Nomads

1946 anno domini found the world at peace. Except for the Jews, Arabs, and Brits in Palestine. And the French and Viet Minh in Vietnam. And the Muslims and Hindus in India. But hey, there’s always something, right? No reason to nitpick. We Gillons first holed up with Pop’s parents on Regent Street.

Mammy and Pappy Gillon

Till it got a bit crowded when Uncle Bill showed up with his French wife and her son. Bill had been an Army medic, Nanette had been a French whore. Bill had an interesting sense of humor, what with his mother being mega Catholic. All three of her sons had gone to West Catholic and family legend had it she was the first honorary female Christian Brother in North America. Who even knew there was such a thing? Also, according to family legend, she claimed to have had sex just the three times that resulted in her three sons. You might wonder, how could such a gossip tidbit come about? Did she tell someone? I think it might have happened like this:

SETTING: Dining room table at Regent Street.
AT RISE: Grandpop sits at the head of the table, per Grandmom’s instructions. She sits at the foot. Along one side are Christian, Nanette and Bill. On the other, Mom, me and Pop. Grandpop beams, Grandmom sits bolt upright. Mom takes advantage of my every move to fuss with me. Pop looks at his plate, Bill looks around smiling, Christian hunches down trying not be seen and Nanette stares into space.
POP (looking up): So Bill. France.

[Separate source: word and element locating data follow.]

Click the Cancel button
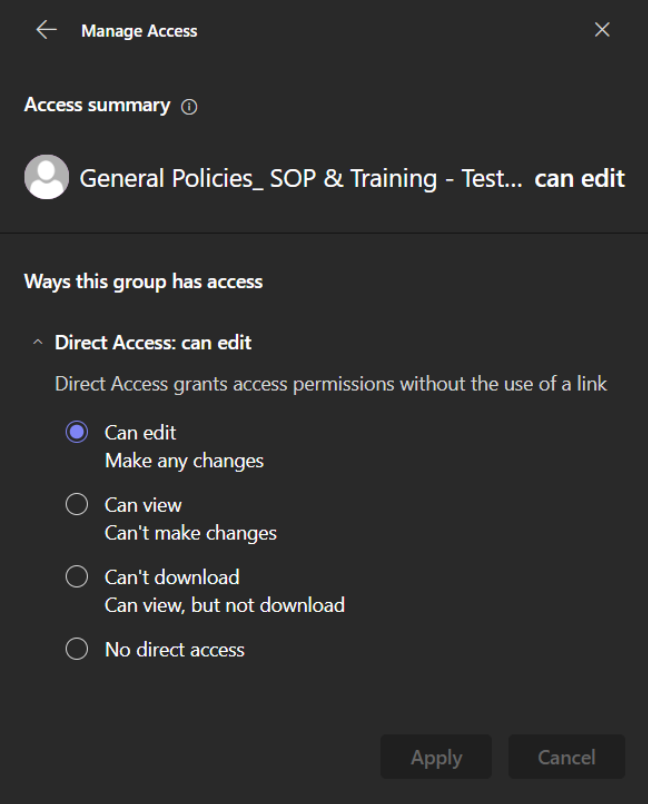Image resolution: width=648 pixels, height=804 pixels. pyautogui.click(x=566, y=757)
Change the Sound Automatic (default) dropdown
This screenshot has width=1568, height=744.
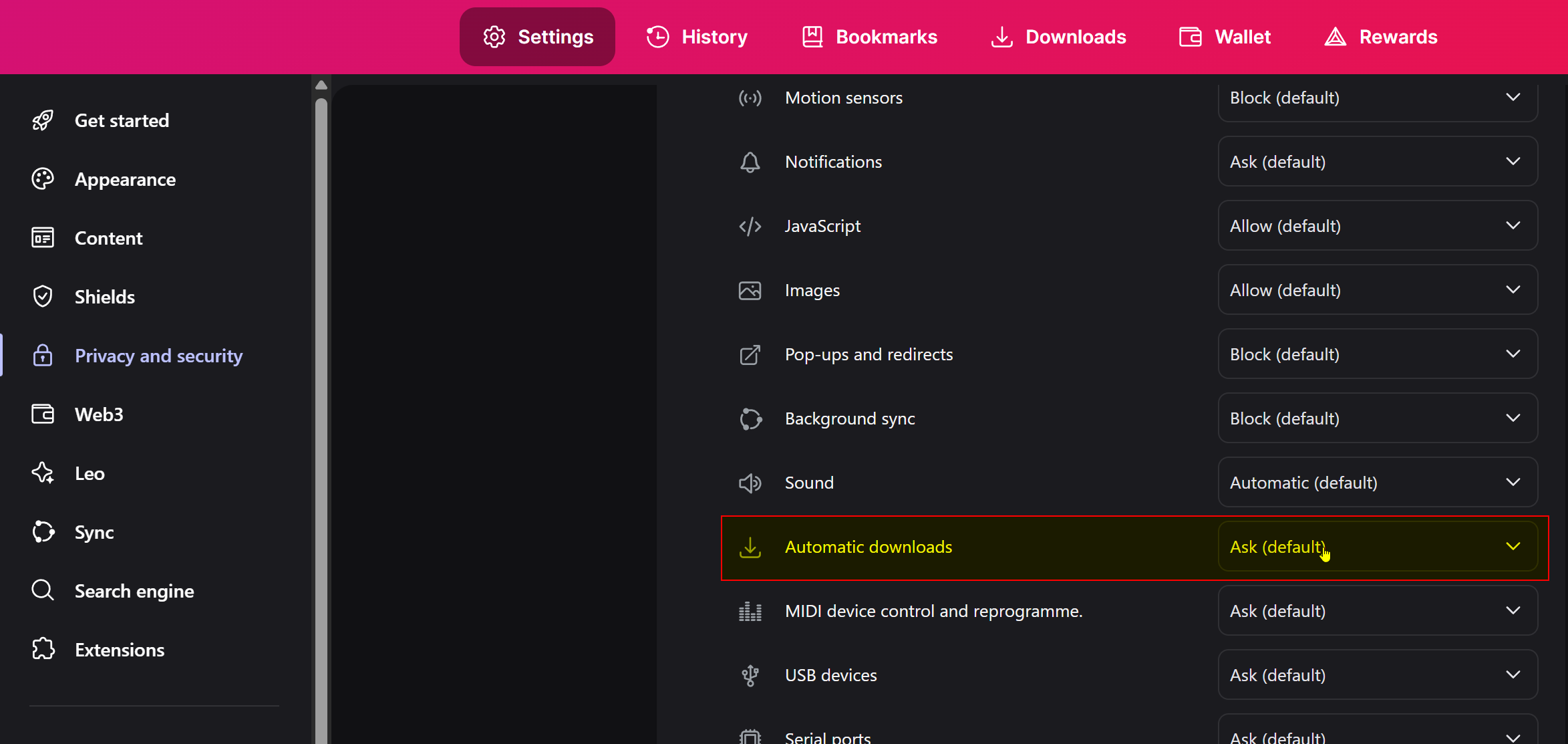coord(1377,483)
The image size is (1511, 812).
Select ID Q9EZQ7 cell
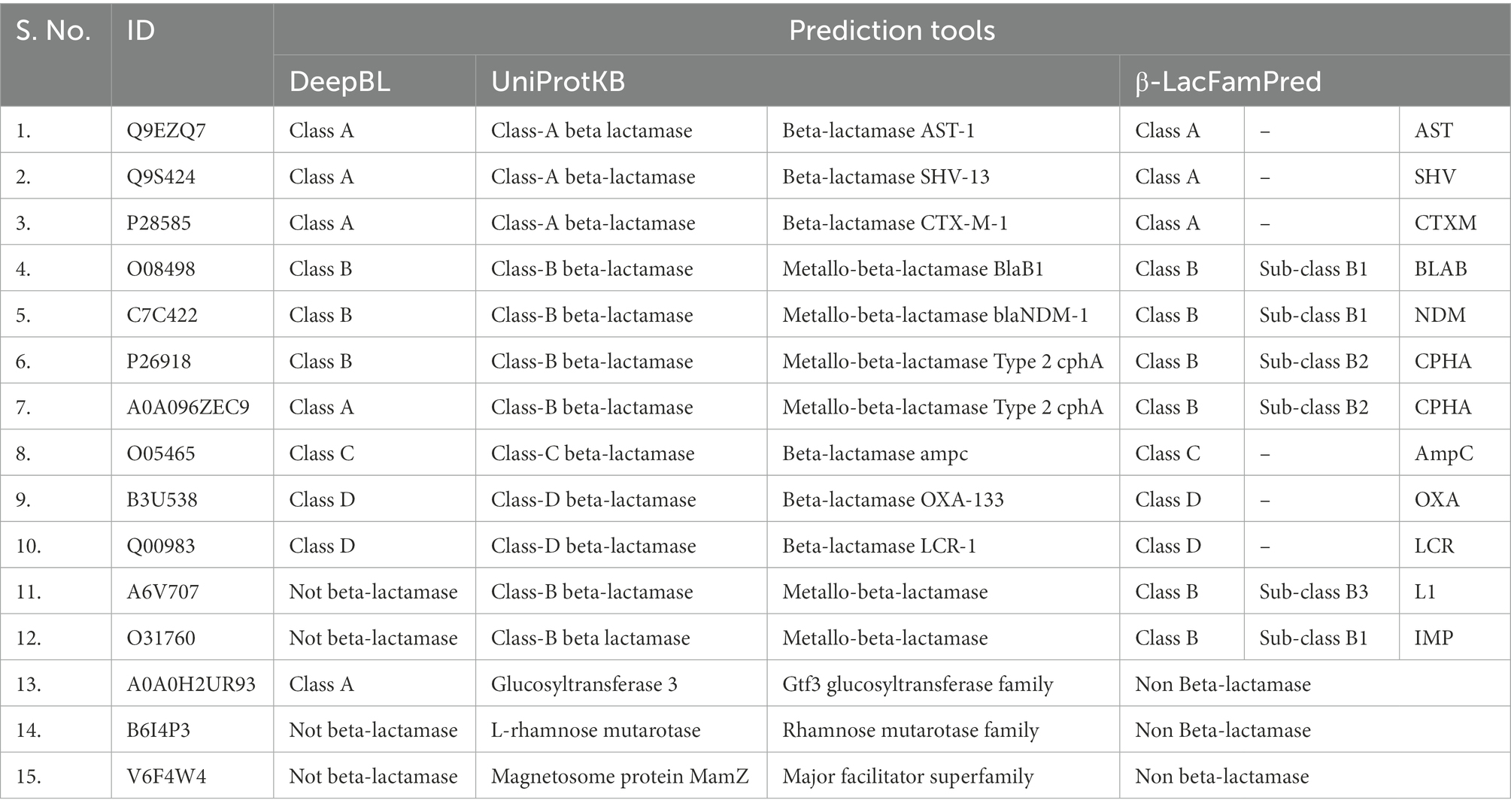[x=193, y=130]
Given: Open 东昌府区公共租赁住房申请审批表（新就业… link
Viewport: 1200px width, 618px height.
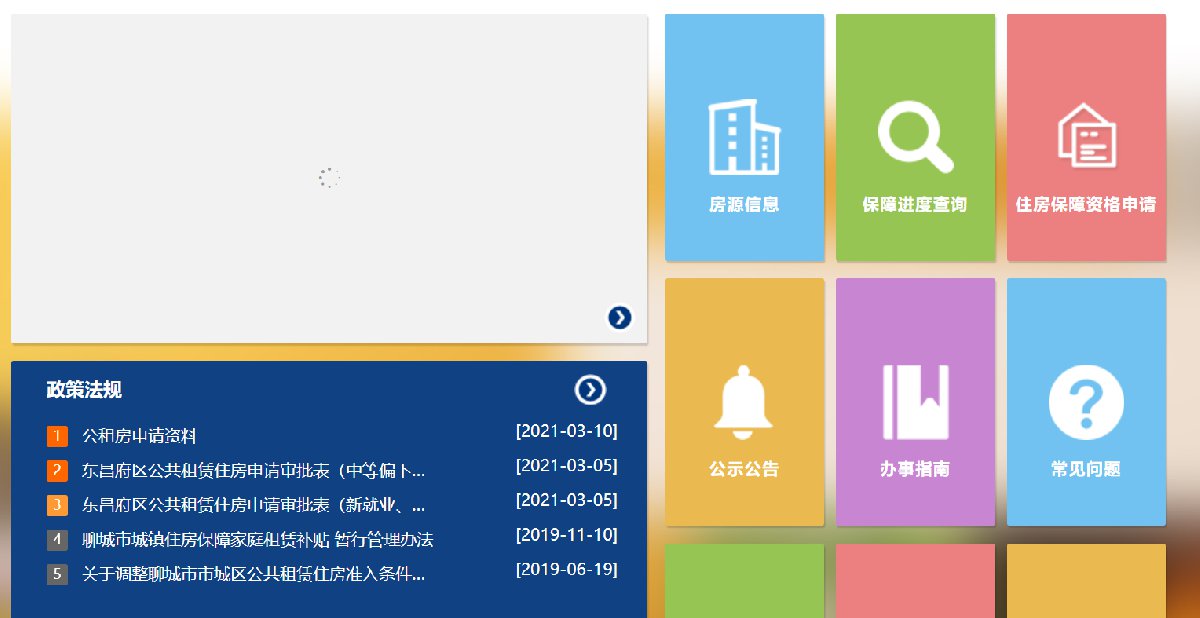Looking at the screenshot, I should click(x=253, y=505).
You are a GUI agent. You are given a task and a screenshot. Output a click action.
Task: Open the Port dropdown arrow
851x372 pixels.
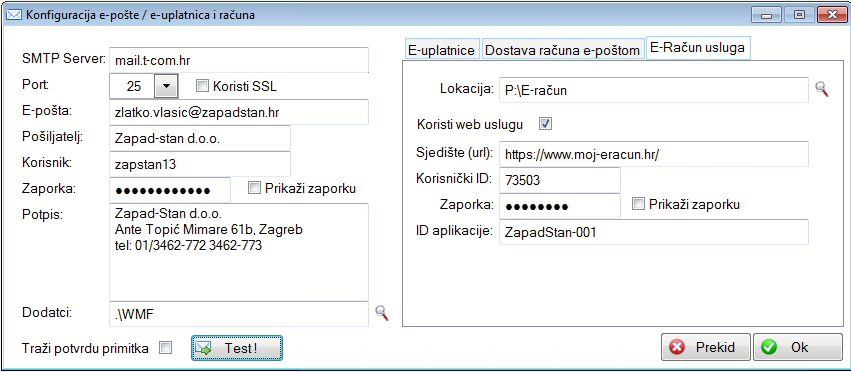click(x=167, y=86)
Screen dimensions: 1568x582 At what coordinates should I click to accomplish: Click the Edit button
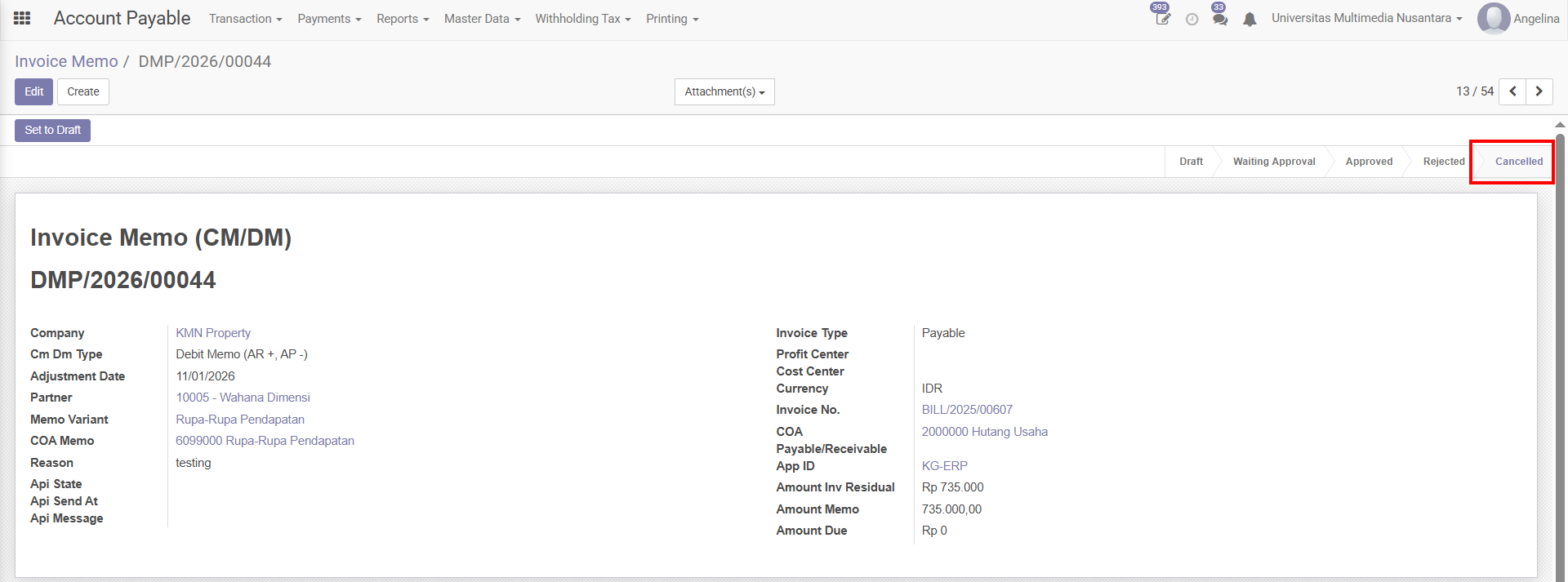pyautogui.click(x=33, y=91)
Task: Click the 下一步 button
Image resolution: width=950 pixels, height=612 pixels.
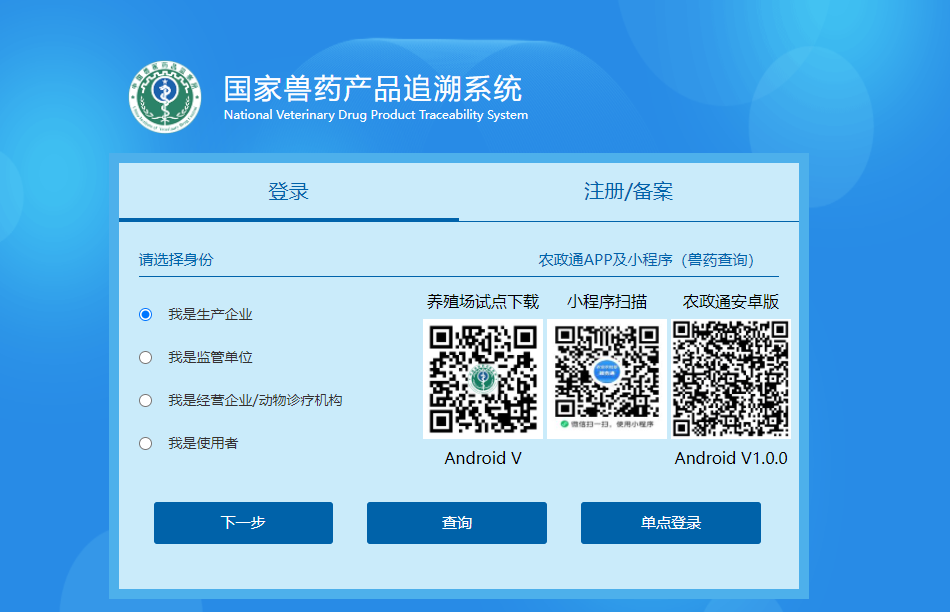Action: [x=242, y=522]
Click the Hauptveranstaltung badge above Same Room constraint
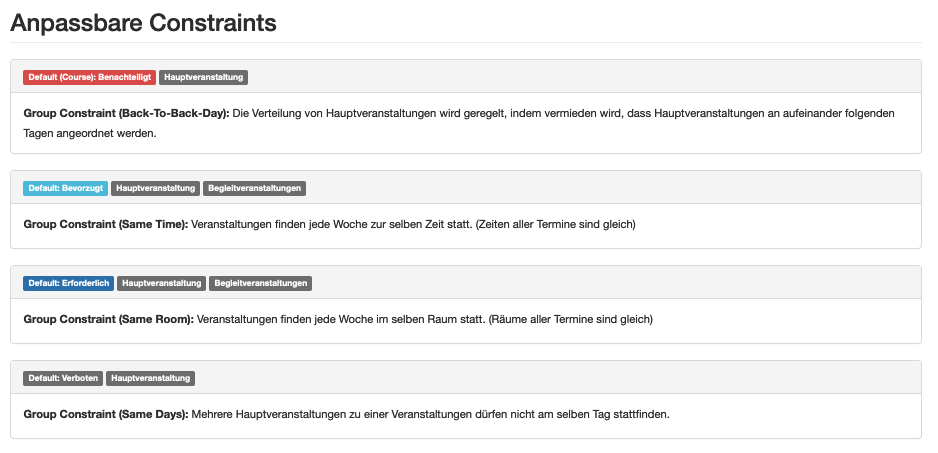 [162, 283]
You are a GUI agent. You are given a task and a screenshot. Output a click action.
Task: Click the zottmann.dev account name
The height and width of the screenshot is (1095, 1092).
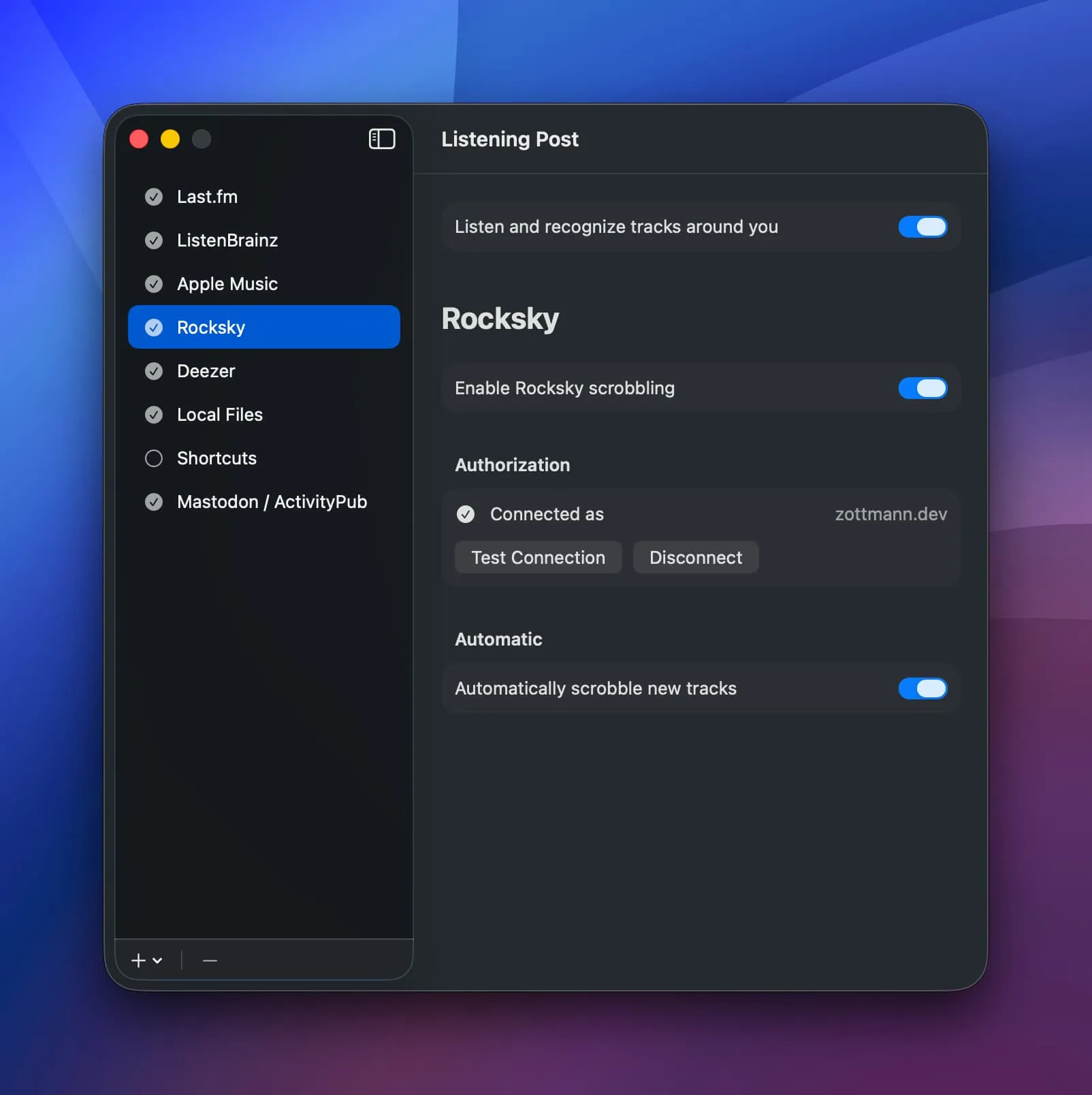pos(890,514)
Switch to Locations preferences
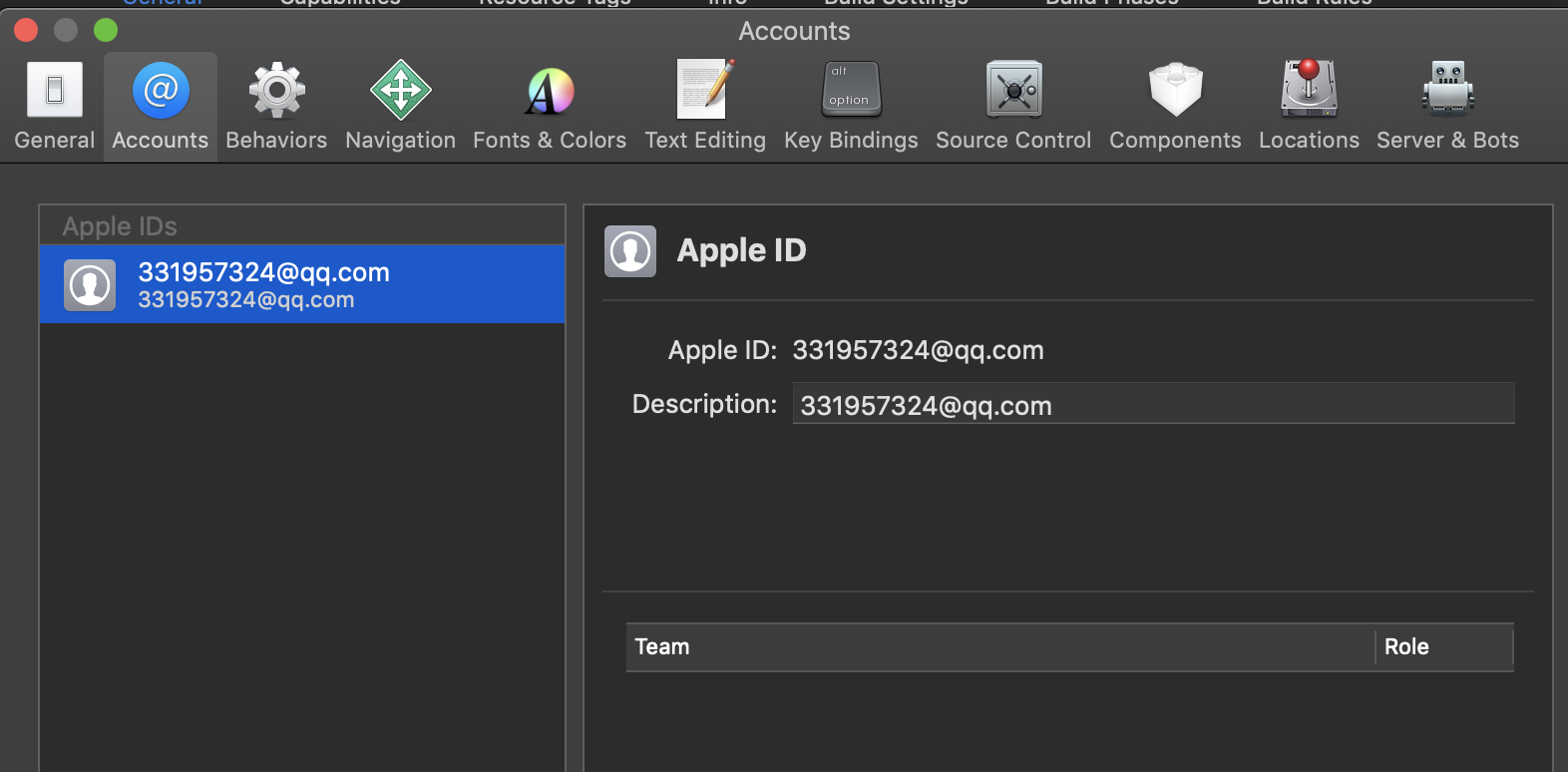The height and width of the screenshot is (772, 1568). pyautogui.click(x=1309, y=106)
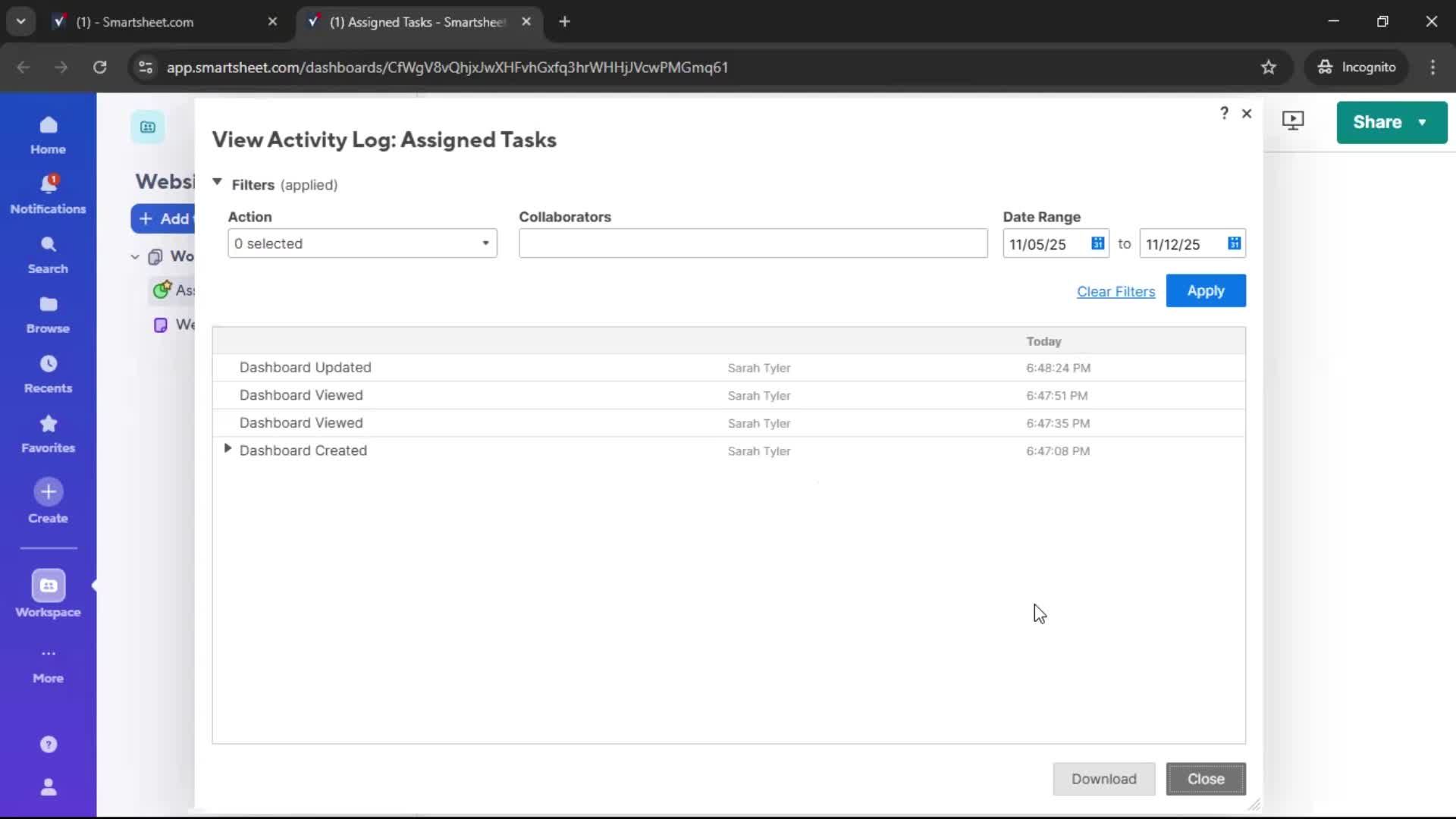Image resolution: width=1456 pixels, height=819 pixels.
Task: Open the More menu in sidebar
Action: pyautogui.click(x=47, y=664)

I never made it out of the country.
BILL: Count your blessings.
GRANDPOP: We’re all very proud of you Bill. (Turns to Nanette). It must have very hard for you Nanette.
NANETTE: But yes. Mais J’ai combattu la guerre avec ma chatte.
BILL (translating): She was in the Resistance.
(LITTLE JOE farts). Grandmom glares at him.
NANETTE: Resistance? Non, non, je ne pas resiste! Je leur ai donne tout le clap!
BILL: She was a saboteur.
GRANDPOP (impressed): Well, well, another war hero!
NANETTE: Oui, exactement. Le saboteur! (She laughs). Je ai donne le clap a des centaines d’Allemandes! (She looks around triumphantly).
(Christian stares in awe, as he might look at Audie Murphy).
NANETTE (seeing that no one but Bill and Christian understand): Hundreds! Une maladie venerienne!
CHRISTIAN (incredulous): Centaines?
NANETTE: Oui, oui, mon petit porc nazi. Peut-etre une mille!
GRANDMOM (sniffing): Well, I’ve only had sex three times, once for each son.
(Everyone stares).
NANETTE: Pauvre chose.
GRANDMOM (Looking at Pop): At least she’s Catholic.